What you should do> Give back the line below containing "Click the REMOVE button" and every later line, exactly.

Dataset entries

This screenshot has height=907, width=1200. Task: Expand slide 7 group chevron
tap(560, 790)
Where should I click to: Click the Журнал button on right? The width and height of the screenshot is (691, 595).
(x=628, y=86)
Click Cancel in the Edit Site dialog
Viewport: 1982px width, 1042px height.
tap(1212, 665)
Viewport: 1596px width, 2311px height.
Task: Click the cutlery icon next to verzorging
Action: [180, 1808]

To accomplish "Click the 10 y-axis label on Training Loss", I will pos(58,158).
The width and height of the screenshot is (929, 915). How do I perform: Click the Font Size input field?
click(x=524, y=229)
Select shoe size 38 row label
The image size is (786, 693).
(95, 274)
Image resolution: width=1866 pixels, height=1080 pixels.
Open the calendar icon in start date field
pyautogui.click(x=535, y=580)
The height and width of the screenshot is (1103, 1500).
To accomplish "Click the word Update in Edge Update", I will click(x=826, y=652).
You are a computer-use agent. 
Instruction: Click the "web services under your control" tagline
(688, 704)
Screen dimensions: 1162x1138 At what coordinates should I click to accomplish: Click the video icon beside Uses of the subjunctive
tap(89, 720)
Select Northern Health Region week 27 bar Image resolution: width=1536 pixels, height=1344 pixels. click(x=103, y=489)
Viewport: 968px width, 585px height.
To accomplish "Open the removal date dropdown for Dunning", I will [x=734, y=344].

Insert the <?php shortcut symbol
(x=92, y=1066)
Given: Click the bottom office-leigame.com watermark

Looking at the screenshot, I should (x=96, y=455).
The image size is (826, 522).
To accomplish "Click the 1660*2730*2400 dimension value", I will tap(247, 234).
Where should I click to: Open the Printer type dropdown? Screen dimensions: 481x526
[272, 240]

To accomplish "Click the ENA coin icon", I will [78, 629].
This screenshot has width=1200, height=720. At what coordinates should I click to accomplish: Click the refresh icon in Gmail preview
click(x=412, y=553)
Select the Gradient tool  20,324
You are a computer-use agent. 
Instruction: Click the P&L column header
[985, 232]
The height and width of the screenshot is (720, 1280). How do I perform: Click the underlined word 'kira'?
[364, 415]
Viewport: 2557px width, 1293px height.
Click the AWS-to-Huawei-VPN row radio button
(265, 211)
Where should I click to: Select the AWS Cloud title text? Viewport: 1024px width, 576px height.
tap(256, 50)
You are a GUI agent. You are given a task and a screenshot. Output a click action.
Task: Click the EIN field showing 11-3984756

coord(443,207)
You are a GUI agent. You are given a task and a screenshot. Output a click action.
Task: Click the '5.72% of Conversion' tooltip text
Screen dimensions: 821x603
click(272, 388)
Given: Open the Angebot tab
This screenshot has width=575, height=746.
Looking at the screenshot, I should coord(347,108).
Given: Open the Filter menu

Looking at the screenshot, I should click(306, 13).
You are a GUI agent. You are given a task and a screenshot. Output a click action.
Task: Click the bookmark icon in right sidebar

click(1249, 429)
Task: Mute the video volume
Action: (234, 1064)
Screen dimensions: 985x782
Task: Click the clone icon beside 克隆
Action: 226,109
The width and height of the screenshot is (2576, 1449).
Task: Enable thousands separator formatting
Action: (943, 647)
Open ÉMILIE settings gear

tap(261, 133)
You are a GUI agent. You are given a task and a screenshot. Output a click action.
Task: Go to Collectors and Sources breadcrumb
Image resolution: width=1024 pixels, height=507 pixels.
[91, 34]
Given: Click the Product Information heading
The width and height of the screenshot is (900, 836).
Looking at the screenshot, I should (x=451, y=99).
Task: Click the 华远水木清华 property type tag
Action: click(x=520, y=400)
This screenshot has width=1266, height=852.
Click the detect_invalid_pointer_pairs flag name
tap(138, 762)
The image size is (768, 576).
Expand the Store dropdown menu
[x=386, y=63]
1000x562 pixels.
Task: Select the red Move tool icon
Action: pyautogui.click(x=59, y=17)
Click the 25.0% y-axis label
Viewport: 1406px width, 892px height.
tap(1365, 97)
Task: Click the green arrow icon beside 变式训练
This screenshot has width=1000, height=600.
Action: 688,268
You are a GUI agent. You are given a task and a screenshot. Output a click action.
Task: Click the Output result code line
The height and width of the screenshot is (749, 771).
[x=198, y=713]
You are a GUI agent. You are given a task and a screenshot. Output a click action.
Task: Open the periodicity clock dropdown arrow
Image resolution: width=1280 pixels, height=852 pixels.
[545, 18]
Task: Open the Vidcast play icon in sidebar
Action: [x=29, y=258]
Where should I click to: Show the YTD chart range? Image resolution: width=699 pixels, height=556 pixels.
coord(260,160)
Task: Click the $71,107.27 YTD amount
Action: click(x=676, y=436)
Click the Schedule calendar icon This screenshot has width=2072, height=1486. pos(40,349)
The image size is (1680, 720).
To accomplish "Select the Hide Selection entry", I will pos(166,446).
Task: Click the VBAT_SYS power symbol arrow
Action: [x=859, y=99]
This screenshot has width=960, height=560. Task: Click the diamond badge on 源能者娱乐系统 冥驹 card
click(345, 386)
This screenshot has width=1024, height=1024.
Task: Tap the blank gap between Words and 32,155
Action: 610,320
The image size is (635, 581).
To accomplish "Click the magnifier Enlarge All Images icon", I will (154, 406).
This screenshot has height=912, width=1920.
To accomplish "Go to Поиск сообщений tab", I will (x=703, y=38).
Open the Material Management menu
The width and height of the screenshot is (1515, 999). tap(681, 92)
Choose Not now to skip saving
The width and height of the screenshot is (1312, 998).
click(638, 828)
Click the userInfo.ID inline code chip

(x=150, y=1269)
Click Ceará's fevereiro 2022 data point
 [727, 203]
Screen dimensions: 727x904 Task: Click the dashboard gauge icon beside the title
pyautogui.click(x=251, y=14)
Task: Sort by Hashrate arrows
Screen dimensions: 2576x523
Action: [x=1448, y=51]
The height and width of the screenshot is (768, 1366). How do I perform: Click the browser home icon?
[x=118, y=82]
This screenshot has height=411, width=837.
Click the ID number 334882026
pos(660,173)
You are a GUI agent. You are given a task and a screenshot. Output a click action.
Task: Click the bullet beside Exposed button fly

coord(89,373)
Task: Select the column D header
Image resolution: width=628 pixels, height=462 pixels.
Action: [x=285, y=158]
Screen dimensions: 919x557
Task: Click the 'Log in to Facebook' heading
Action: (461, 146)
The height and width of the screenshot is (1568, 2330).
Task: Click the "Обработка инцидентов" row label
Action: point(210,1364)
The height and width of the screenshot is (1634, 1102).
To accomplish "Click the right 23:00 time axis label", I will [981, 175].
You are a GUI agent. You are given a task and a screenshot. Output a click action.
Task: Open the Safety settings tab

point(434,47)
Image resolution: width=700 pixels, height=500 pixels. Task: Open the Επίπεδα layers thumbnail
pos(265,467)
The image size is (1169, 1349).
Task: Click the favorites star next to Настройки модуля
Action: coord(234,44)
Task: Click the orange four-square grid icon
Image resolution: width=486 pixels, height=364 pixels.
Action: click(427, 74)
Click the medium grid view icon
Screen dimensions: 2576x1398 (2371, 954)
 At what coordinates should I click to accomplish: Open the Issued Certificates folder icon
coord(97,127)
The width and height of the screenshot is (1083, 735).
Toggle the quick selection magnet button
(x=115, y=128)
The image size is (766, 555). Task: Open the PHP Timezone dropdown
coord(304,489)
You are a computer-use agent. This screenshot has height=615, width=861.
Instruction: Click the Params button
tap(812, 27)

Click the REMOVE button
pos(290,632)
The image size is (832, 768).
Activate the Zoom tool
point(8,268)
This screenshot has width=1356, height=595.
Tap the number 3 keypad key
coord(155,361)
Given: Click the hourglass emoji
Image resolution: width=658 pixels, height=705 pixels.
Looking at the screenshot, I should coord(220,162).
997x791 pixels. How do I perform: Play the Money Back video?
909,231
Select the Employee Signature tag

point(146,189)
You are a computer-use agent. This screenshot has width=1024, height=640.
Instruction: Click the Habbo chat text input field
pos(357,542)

Task result>
Click the REMOVE button
pos(290,632)
The image size is (832, 768).
Activate the Zoom tool
point(8,268)
This screenshot has width=1356, height=595.
Tap the number 3 keypad key
coord(155,361)
Given: Click the hourglass emoji
Image resolution: width=658 pixels, height=705 pixels.
Looking at the screenshot, I should coord(220,162).
997x791 pixels. How do I perform: Play the Money Back video?
909,231
Select the Employee Signature tag

point(146,189)
You are a computer-use agent. This screenshot has width=1024, height=640.
Instruction: Click the Habbo chat text input field
pos(357,542)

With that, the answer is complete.